## TEXTO DEL ARTÍCULO
^^^^

Pecados capitalesMayte Alcaraz

El ertzaina trans

Mantuvo, eso sí, el aspecto y el nombre. Porque para perpetrar este atentado contra el sentido común no hace falta ni que te dejes crecer el pelo ni que te afeites. Ni, por supuesto, que te hormones

Actualizada 07:25

Hace unos días, un ertzaina, afincado en San Sebastián, intentó agredir a su pareja con una navaja y amenazó a sus dos hijas menores. Cuando se le acusó de tentativa de asesinato y la policía iba a entregarlo al juez, se topó con una sorpresa no esperada pero siempre temida desde que este Gobierno aprobó el esperpento antijurídico de la ley trans. Al mirar sus datos en el registro, la policía comprobó que el sujeto se había presentado hace casi un año con su DNI en mano, su partida de nacimiento y su empadronamiento y había decidido autodeterminarse como mujer. Mantuvo, eso sí, el aspecto y el nombre. Porque para perpetrar este atentado contra el sentido común no hace falta ni que te dejes crecer el pelo ni que te afeites. Ni, por supuesto, que te hormones.

^^^^

Registros de localización de elementos
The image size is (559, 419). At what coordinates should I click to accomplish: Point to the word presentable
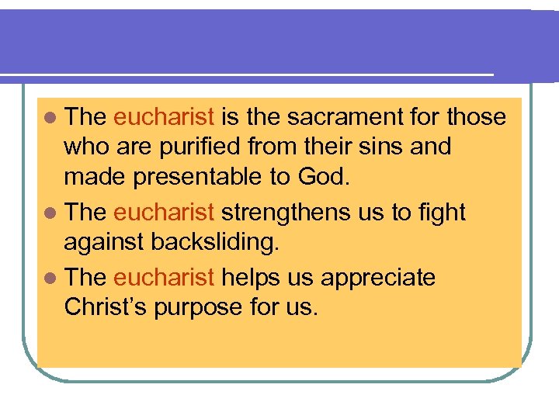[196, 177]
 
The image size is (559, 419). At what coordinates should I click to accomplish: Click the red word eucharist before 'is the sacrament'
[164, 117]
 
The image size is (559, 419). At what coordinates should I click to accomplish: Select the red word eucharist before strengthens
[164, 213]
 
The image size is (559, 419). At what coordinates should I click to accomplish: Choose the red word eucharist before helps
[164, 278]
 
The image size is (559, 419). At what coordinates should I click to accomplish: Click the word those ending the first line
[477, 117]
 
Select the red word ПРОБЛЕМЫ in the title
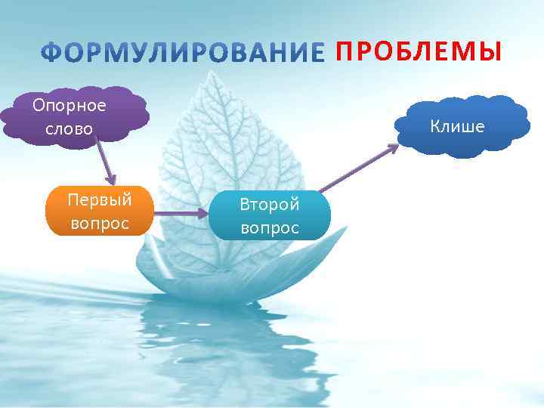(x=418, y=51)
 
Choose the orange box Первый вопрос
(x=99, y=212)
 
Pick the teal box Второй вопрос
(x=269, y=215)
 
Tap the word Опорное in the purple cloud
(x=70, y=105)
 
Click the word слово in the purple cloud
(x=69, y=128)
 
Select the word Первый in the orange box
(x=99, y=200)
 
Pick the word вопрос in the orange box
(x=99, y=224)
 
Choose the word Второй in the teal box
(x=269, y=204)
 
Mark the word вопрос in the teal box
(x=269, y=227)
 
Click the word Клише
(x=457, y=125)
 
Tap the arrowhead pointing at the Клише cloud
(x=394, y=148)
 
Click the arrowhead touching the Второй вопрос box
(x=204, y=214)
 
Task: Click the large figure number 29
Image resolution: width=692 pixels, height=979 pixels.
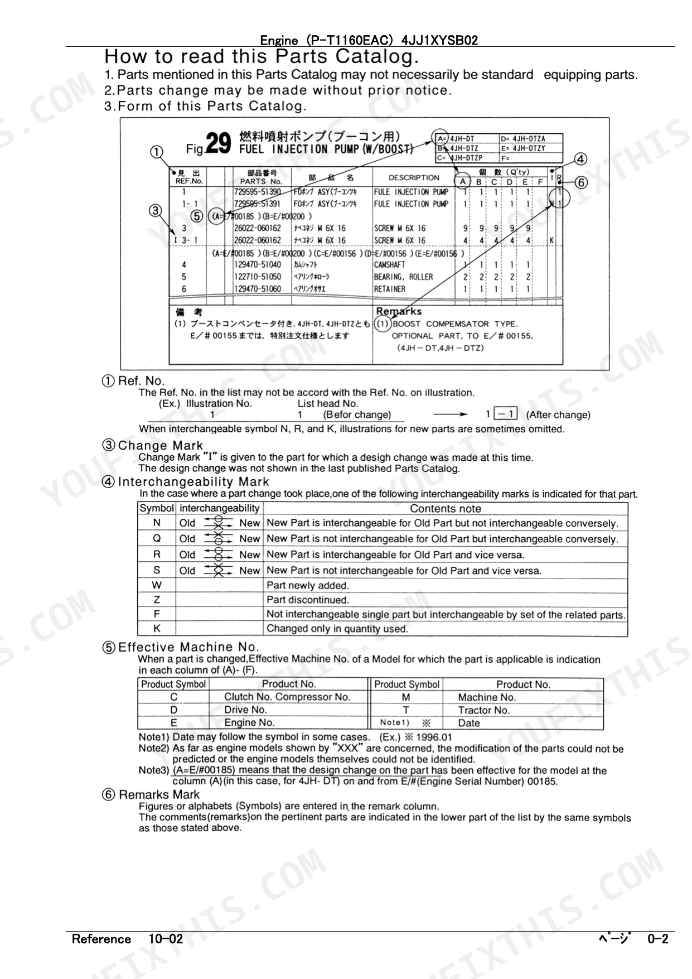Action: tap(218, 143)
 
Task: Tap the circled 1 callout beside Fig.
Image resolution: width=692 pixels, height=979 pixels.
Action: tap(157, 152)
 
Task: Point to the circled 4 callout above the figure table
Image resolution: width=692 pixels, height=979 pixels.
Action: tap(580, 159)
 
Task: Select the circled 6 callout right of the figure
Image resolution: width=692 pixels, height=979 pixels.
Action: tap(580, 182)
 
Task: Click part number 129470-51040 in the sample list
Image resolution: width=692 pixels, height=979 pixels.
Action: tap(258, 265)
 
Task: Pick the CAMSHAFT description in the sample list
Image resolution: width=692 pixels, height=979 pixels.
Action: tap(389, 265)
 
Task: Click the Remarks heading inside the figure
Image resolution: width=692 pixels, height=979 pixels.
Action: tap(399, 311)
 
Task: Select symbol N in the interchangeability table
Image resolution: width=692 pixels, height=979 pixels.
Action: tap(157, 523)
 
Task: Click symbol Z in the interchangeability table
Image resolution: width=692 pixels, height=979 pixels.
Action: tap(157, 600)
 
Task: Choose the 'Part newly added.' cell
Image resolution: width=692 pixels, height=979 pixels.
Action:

^^^^

## INSTRUCCIONES Y REQUISITOS
¿Puedes reproducir tal cual, sin cambiar nada, el fragmento del artículo sobre el ertzaina que va desde "Actualizada 07:25" hasta "que te hormones."?

## RESULTADO ESPERADO
Actualizada 07:25

Hace unos días, un ertzaina, afincado en San Sebastián, intentó agredir a su pareja con una navaja y amenazó a sus dos hijas menores. Cuando se le acusó de tentativa de asesinato y la policía iba a entregarlo al juez, se topó con una sorpresa no esperada pero siempre temida desde que este Gobierno aprobó el esperpento antijurídico de la ley trans. Al mirar sus datos en el registro, la policía comprobó que el sujeto se había presentado hace casi un año con su DNI en mano, su partida de nacimiento y su empadronamiento y había decidido autodeterminarse como mujer. Mantuvo, eso sí, el aspecto y el nombre. Porque para perpetrar este atentado contra el sentido común no hace falta ni que te dejes crecer el pelo ni que te afeites. Ni, por supuesto, que te hormones.